Tatuaggio_asia_2 Ma esiste un saggio fenomenologico che analizzi l'influenza del tatuaggio di Asia Argento nel cinema contemporaneo?
E' veramente forse il singolo tatuaggio più esposto e più analizzato con insistenza dalla macchina da presa del cinema... anche in Boarding Gate ne fa ampiamente mostra.

La domanda è: come avranno fatto nel film La vieille maitresse, in costume, che passerà tra qualche giorno in concorso?

Vive la France vol. 2

Allora, Francia secondo capitolo.


Boarding

Premessa: si dice sia un action movie nientemeno che ambientato a Hong Kong
Rischio: effetto Demonlover. Atroce film che aprì Cannes qualche anno fa. Una simil porcheria futuristica. Se questo è l'approccio di Assayas al cinema di genere... che faccia Clean, che non era male.

Innanzitutto la premessa era errata, almeno in parte.
Infatti prima di andare a Hong Kong i due protagonisti, Michael Madsen e Asia Argento, ex amanti che si ritrovano dopo due mesi per sciogliere dei nodi irrisolti, passato 50 minuti a Parigi "regalandoci" due interminabili, insulse, ridonadanti scene di dialogo.

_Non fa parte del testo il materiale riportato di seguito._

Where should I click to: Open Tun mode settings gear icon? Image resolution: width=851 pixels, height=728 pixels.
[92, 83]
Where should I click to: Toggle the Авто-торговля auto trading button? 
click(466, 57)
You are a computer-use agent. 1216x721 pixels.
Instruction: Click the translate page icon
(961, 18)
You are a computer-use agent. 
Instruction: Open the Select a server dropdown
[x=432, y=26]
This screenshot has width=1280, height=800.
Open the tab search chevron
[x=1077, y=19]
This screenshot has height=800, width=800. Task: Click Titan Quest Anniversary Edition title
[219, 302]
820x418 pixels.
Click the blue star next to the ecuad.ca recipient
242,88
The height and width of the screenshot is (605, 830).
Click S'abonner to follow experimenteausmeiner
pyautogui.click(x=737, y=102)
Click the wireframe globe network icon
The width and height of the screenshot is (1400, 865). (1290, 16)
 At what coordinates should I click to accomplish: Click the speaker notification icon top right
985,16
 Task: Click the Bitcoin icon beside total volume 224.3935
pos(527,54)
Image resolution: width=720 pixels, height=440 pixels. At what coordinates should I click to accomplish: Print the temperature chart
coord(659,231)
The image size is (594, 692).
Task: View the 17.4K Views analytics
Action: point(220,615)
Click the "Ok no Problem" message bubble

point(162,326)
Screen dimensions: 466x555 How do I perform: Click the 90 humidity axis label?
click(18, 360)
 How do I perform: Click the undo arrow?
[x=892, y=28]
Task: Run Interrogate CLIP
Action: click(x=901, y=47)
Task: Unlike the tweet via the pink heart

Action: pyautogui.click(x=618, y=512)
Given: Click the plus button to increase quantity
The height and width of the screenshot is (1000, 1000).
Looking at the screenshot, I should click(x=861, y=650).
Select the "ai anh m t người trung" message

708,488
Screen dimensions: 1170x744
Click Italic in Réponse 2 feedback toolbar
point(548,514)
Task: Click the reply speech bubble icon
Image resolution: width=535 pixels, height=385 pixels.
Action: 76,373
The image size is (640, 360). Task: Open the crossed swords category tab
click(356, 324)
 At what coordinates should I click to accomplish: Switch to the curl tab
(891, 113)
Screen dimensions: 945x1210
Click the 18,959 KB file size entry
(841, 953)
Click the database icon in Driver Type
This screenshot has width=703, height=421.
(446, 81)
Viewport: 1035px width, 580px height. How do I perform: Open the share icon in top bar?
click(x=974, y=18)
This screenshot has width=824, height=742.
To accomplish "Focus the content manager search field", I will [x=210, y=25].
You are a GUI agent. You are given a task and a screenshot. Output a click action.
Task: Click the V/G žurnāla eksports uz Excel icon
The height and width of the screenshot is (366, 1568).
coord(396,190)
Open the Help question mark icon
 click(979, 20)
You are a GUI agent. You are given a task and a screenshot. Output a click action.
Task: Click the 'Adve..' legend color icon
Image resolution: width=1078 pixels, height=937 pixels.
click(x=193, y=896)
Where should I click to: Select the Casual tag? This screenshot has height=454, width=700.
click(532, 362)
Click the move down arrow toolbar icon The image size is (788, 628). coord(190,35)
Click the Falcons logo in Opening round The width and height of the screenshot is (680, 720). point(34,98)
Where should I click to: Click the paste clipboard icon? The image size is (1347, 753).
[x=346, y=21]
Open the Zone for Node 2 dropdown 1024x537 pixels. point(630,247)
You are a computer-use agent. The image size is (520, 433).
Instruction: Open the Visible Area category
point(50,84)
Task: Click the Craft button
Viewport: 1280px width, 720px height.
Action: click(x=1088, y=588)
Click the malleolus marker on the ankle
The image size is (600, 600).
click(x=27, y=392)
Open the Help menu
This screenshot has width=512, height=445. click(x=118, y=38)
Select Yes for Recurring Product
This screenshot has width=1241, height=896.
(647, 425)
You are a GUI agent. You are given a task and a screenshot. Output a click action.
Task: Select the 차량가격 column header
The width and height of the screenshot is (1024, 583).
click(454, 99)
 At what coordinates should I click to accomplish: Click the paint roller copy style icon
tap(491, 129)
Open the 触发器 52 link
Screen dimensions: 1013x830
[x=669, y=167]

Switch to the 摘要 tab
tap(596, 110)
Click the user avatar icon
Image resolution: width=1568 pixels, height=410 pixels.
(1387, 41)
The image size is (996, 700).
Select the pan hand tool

Personaggi caricaturali, lui fa la caricatura del Madsen, voce rocca, scoppi di ira, dannato e perverso il giusto. Asia Argento... beh fa lo stesso personaggio al femminile.

Davvero noiosa tutta questa prima parte quanto inutile il resto del film che, dopo una svolta violenta, ci porta appunto ad Hong Kong.

Non ci si affeziona ai personaggi e ci si ritrova ad aver smarrito nell'inferno del cinema 95' della propria vita.

Vive la France vol. 1

Lo so, prima o poi doveva succedere, in fondo sono passati tre giorni senza che accadesse... oggi è toccato al cinema francese presentare le sue cartucce... e ahimé sono a salve, come spiace dirlo accade pressoché con la puntualità di un morto in un film di Tarantino.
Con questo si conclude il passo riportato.